Reassure your child that their feelings are valid and that you are there to support them. Help them understand that anxiety is a normal response, but there are strategies to manage it.

● Teach relaxation techniques

Introduce relaxation techniques suitable for children such as bubble breaths, where they breathe in slowly through the nose and out through pursed lips as if blowing bubbles, or counting breaths to divert their focus. You can also encourage stretching with a rainbow stretch where they stretch their arms overhead and touch their toes, moving like a rainbow. These relaxation techniques can help children manage their anxiety symptoms.

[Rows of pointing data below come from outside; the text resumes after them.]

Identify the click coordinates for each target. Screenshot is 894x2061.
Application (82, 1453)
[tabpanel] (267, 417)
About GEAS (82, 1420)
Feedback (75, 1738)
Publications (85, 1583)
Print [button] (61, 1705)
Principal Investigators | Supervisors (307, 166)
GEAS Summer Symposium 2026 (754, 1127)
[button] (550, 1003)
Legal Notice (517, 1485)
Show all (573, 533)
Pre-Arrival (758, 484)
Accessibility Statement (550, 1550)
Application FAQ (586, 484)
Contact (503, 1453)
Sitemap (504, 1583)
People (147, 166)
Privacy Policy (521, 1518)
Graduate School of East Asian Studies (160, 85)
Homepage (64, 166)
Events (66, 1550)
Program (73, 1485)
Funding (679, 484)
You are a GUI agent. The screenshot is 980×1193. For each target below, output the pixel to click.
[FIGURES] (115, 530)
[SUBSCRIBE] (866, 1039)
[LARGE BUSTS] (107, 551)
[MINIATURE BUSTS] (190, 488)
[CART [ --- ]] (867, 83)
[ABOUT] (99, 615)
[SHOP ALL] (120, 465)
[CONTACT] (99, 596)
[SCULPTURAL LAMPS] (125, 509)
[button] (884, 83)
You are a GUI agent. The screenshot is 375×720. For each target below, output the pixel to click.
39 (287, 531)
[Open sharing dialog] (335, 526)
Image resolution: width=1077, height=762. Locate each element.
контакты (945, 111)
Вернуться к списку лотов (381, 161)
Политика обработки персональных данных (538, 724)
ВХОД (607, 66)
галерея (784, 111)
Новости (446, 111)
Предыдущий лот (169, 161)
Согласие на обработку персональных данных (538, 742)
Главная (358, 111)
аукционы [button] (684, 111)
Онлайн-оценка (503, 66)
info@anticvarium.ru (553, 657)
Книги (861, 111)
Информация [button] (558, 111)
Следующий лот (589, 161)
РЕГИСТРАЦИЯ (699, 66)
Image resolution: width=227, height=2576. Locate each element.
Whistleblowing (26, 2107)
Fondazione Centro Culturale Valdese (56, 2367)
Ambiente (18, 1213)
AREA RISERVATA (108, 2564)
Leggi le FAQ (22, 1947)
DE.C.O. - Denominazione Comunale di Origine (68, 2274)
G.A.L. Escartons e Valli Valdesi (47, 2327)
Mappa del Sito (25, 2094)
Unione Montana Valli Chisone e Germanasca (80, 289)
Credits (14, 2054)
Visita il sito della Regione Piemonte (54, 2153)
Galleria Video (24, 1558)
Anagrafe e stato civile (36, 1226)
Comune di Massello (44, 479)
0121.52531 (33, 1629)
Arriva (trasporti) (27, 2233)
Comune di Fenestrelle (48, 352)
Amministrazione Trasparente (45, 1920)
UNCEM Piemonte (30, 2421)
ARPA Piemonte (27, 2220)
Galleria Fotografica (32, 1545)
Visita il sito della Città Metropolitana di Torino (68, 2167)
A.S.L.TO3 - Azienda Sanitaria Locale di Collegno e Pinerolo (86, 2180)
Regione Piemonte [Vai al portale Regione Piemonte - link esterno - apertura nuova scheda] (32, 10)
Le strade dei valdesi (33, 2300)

● Set realistic expectations

Help your child set realistic goals and expectations for themselves. For example, instead of suddenly aiming for straight A’s, encourage your child to set a goal of improving by one grade at a time in a specific subject. If they are pursuing a creative hobby like playing a musical instrument, instead of aiming to play complex pieces perfectly within a short period, suggest that they focus on gradually improving their skills. Help them recognise that not everyone is perfect. People do make mistakes, and that it is a part of learning and growing.

● Seek professional help

If your child's anxiety is significantly causing them distress or impacting their daily life, consider seeking help from a mental health professional. Cognitive-behavioural therapy (CBT) has been shown to be effective in treating childhood anxiety by helping them identify their negative thoughts and learn coping strategies.

● Promote healthy lifestyle habits

Ensure your child is getting enough sleep, maintaining a balanced diet, and engaging in regular physical activity. These factors can positively impact their overall well-being and help manage anxiety.


If you observe your child displaying signs of anxiety as mentioned above, offering them essential support and resources is important. It might be helpful to seek professional guidance, including psychotherapy in Singapore, where trained therapists would be able to ensure that your child receives the appropriate interventions and strategies to help them manage their anxiety effectively.


National Institute of Mental Health (n.d.) Any Anxiety Disorder.

Cherry, K. (2022). How to Help a Child With Anxiety.

Skre, I., Onstad, S., Torgersen, S., Philos, D. R., Lygren, S., & Kringlen, E. (2000). The heritability of common phobic fear: a twin study of a clinical sample. Journal of anxiety disorders, 14(6), 549–562.

Garey, J. (2023). How to Change Negative Thinking Patterns.